Wednesday, August 4, 2010
Springs F & G
Teri Howlett, Colorado State Univ, Windsor, CO
William Bauerle, Colorado State University, Fort Collins
Elisa Bernklau, Colorado State Univ, Fort Collins, CO
Lou Bjostad, Colorado State University, Fort Collins, CO
Throughout western North America, mountain pine beetle (MPB), Dendroctonus ponderosae Hopkins, outbreaks have caused extensive damage to lodgepole pine, Pinus contorta Dougl, trees.  Concern exists that MPB will spread to other hosts in the boreal forest of Canada. It has been previously thought that beetle colonization success is related to tree physiology, stand density, and drought. Host volatile organic compounds (terpenes) are utilized by insects to locate and recognize suitable host trees. From June through September of 2008 and again in 2009, un-attacked trees from four plots of decreasing density were studied within the Colorado State Forest Service State Forest, Jackson County, CO. High beetle pressure was present during 2008 and 2009 seasons, and many studied trees were colonized and killed during the study.
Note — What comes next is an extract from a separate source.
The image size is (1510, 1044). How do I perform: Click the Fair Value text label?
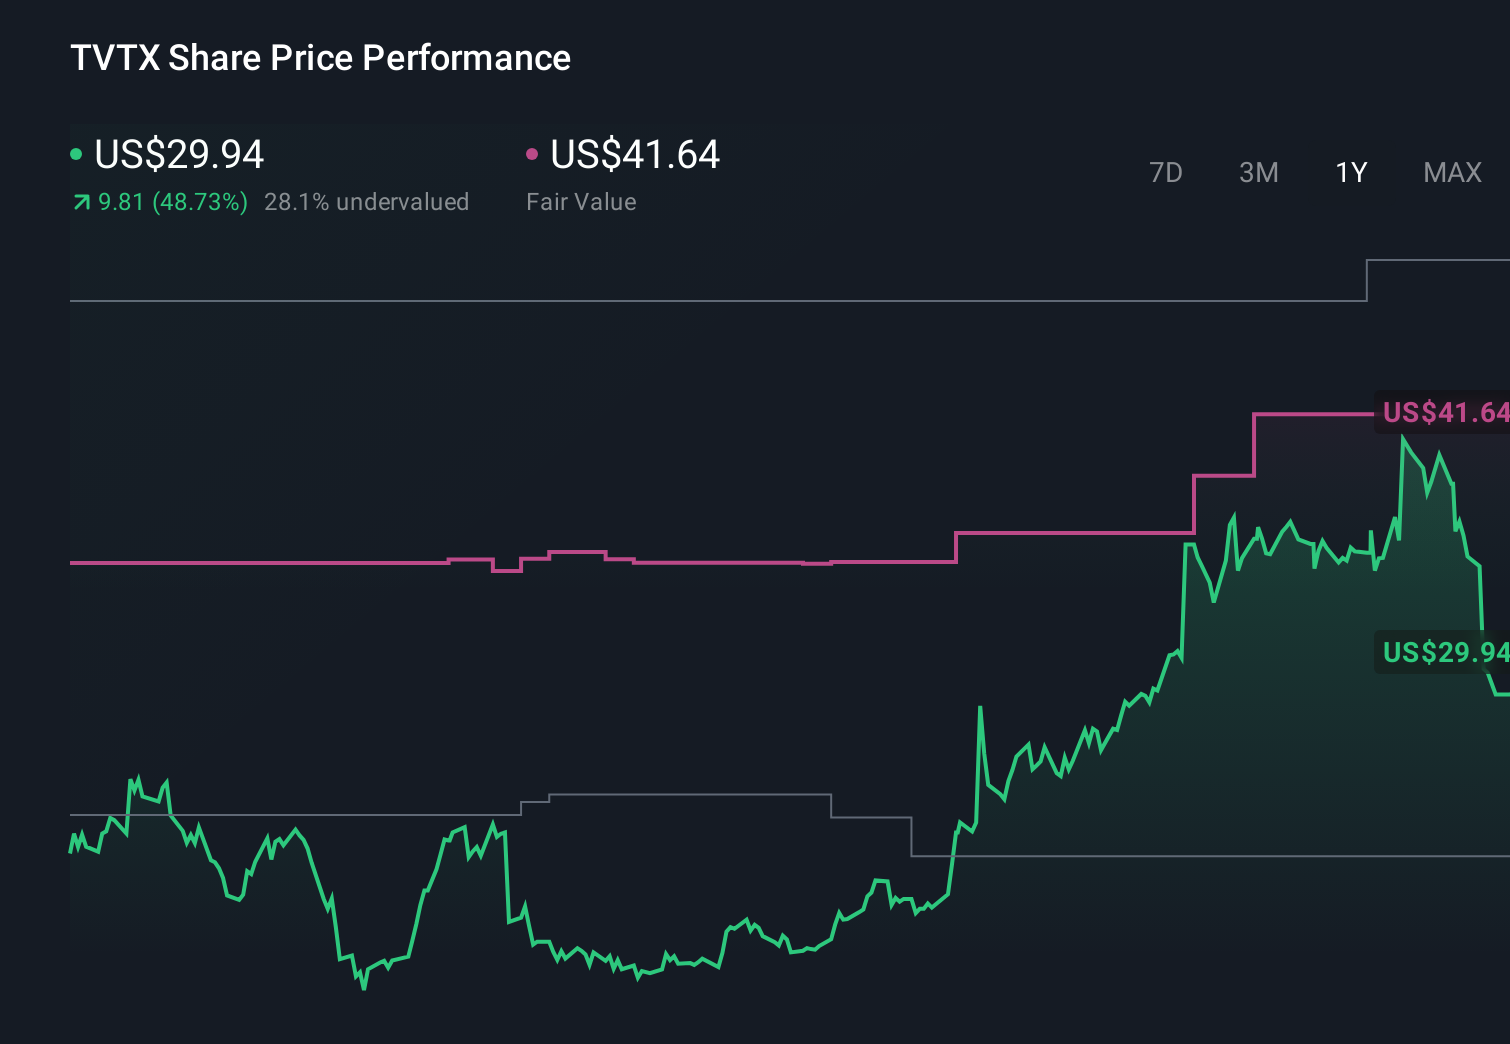[581, 202]
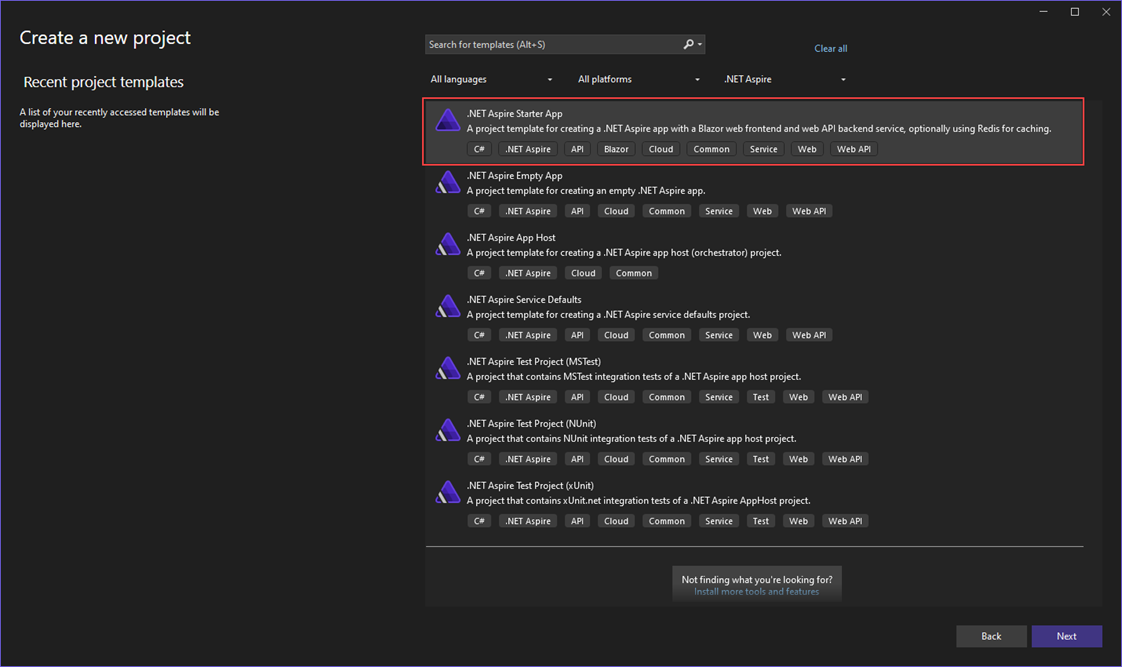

The research objective was to identify attributes of tree susceptibility, stressors, and resistance to beetle invasion by simultaneously quantifying water status (via water potentials, Ψ), foliage volatiles (using headspace SPME-GC and GC-MS), and drought history (δC13 isotopes) over a density gradient in four plots. Preliminary results from season long water potentials and needle δC13 isotopes showed no severe water stress, yet SPME-GC analysis showed varying terpene profiles that varied with plot density. Tree needle profiles changed over the course of each summer and were markedly different in density extremes with some volatile compounds completely absent or present. The present findings indicate no severe water stress amid differing volatile emissions.  Eighteen different compounds were identified in needle volatile emissions as separated by GC retention time. The trees were dynamic and changed according to their environment. Limonene, known for its toxicity to beetles, was seven times greater in the thinnest plot than the un-thinned control plot. Limonene decreased as density increased and with tree age. Limonene was also more prevalent in trees not successfully colonized.  Volatiles fluctuated in their levels across the season within their own plots. This shows the dynamic fluctuation of tree physiology over the season.